** Begin Records to use **
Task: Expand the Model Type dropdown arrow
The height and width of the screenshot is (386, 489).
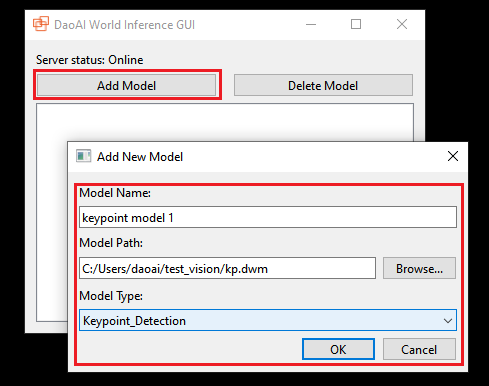Action: click(x=448, y=321)
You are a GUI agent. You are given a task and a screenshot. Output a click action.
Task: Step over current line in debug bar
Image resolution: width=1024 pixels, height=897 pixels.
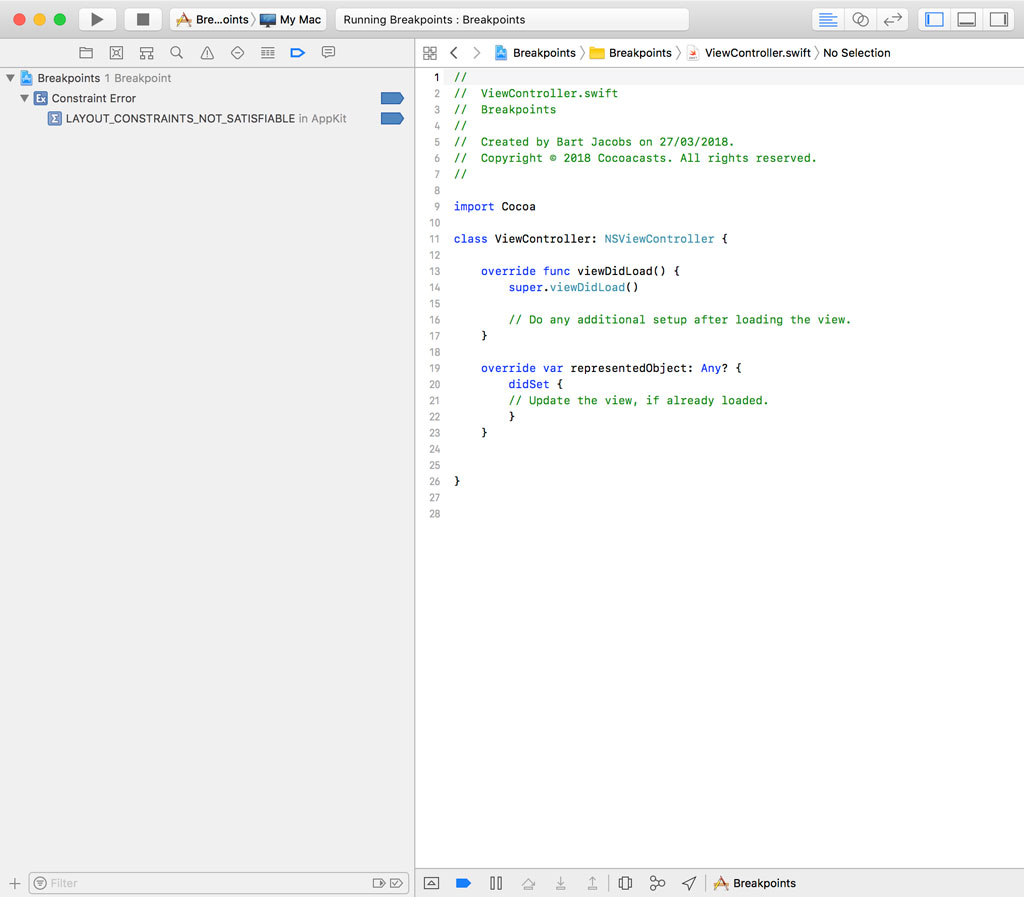click(528, 883)
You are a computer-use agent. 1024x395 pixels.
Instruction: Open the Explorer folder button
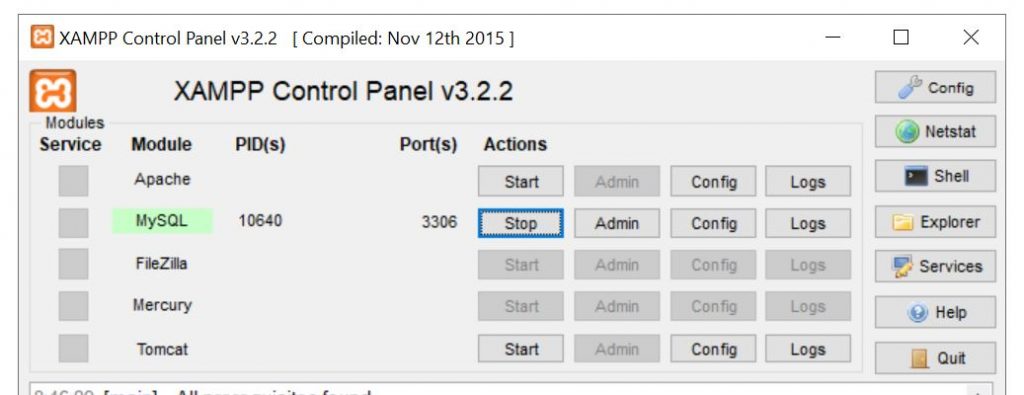click(935, 222)
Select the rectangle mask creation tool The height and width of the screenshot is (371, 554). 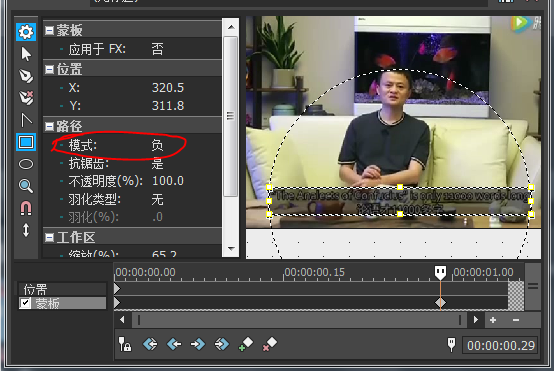coord(26,142)
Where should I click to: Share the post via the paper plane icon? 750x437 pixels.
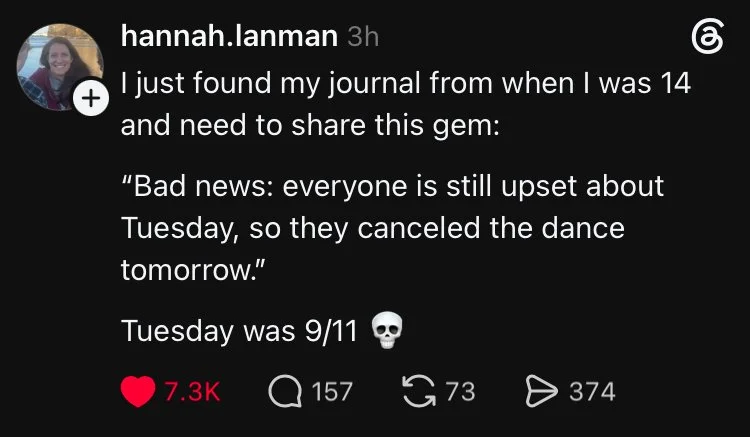coord(541,391)
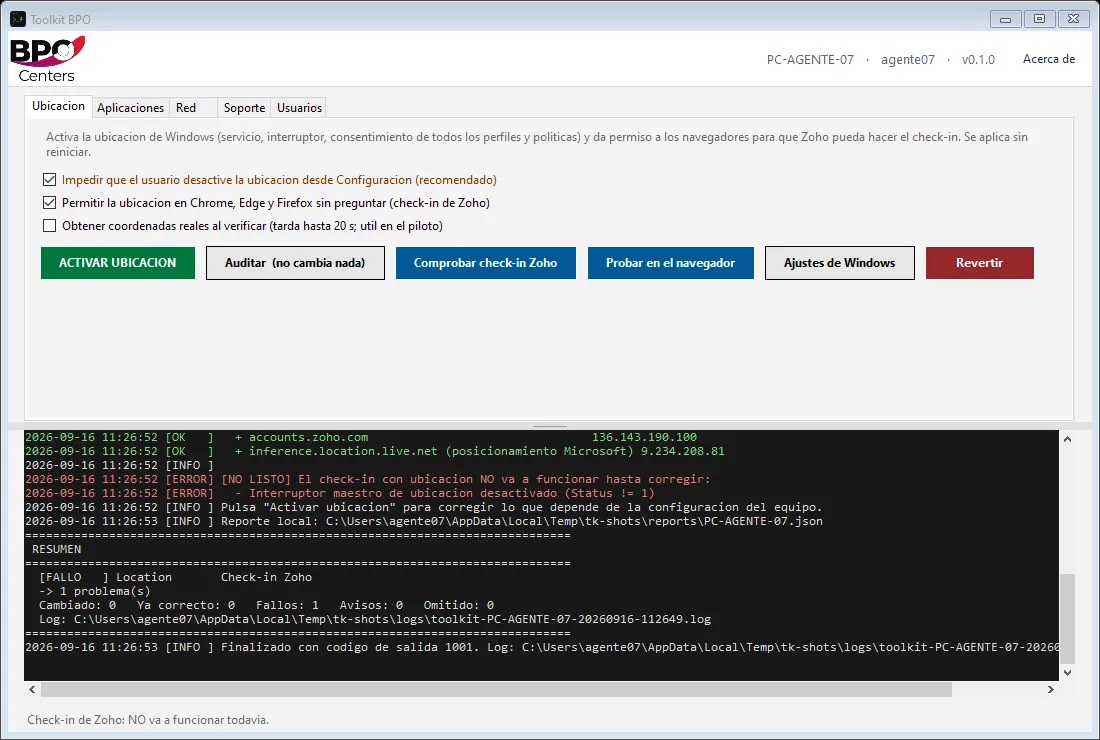Enable 'Obtener coordenadas reales al verificar'

coord(49,226)
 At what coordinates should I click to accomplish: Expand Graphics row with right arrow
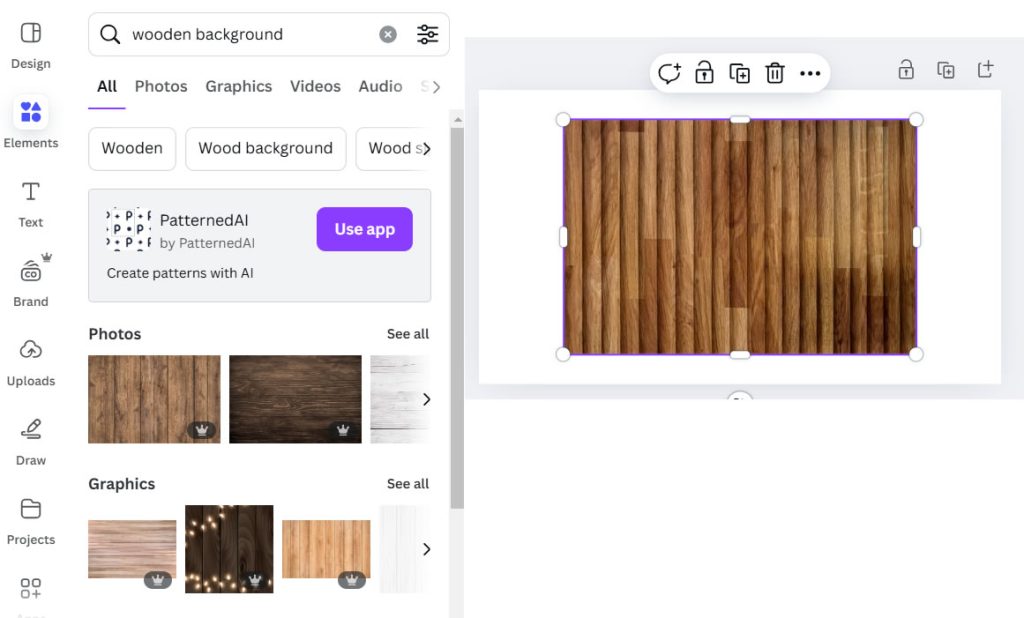coord(427,549)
** End Records to use **
Could you gather every line above that contains the word "Expand" and copy each one out in full?

Task: Expand the Model Type dropdown arrow
 At what coordinates should I click to accomplish: Expand Graphics row with right arrow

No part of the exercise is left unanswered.